A decisão não altera os requisitos da usucapião familiar. Ela altera a forma como esse risco deve ser avaliado em processos de aquisição, regularização e precificação de ativos.


O caso analisado envolvia um imóvel urbano com área total de 360 metros quadrados. A ocupante alegava exercer posse exclusiva sobre uma fração de 250 metros quadrados desde o término do casamento e buscava o reconhecimento da usucapião apenas sobre essa parcela. A 4ª. Turma do STJ rejeitou esse entendimento e concluiu que o limite legal deve ser aferido sobre a área integral do imóvel e não sobre a área ocupada.

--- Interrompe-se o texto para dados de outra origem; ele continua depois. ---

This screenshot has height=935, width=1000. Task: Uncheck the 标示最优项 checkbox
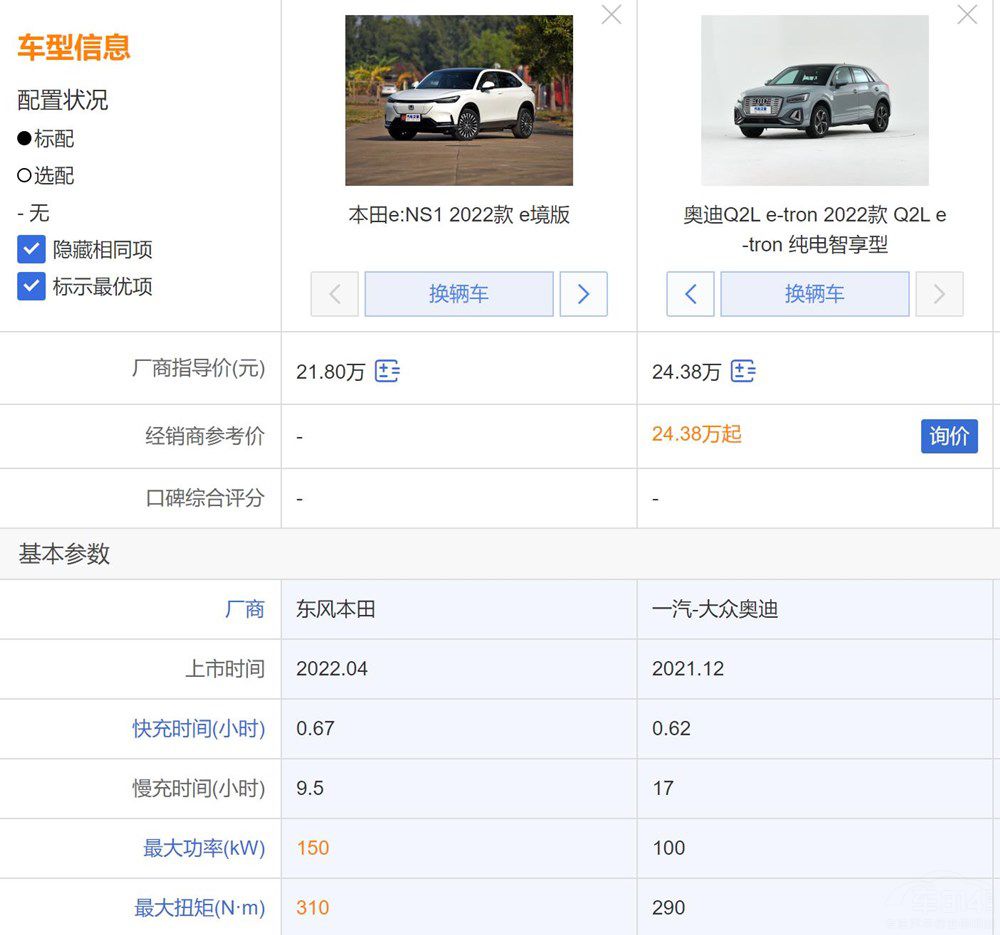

A interpretação adotada parte de um pressuposto relevante. Como a usucapião familiar restringe o direito de propriedade, seus requisitos devem ser interpretados de forma estrita. O legislador reservou essa modalidade aos imóveis urbanos de pequena dimensão. Admitir a aquisição apenas de uma parte de um imóvel maior significaria ampliar o alcance da norma além da hipótese prevista em lei.


Para o mercado imobiliário, o efeito mais relevante está na redução da incerteza jurídica.


Imóveis urbanos com área superior a 250 metros quadrados deixam de apresentar, em princípio, risco de perda da propriedade pela modalidade de usucapião familiar, ainda que exista posse exclusiva sobre parte do terreno. Esse entendimento oferece um parâmetro mais objetivo para a due diligence imobiliária, permitindo avaliações patrimoniais, modelagens financeiras e decisões de investimento com maior previsibilidade.


Isso não significa, entretanto, que o histórico possessório possa ser analisado de forma simplificada.


O entendimento foi proferido por uma das Turmas do STJ e não decorre do rito destinado à uniformização da jurisprudência. Além disso, o limite de 250 metros quadrados é exclusivo da usucapião familiar. Outras modalidades, como a ordinária e a extraordinária, permanecem sujeitas a requisitos próprios e podem alcançar imóveis com áreas superiores.


Esse é o ponto que merece atenção de quem administra patrimônio.


Uma decisão judicial raramente elimina um risco. Em alguns casos, ela apenas torna esse risco mais previsível. Em operações imobiliárias, previsibilidade representa um ativo tão valioso quanto a própria localização do imóvel. Saber identificar quais riscos foram efetivamente reduzidos e quais continuam exigindo investigação é o que diferencia uma diligência documental de uma análise estratégica de ativos.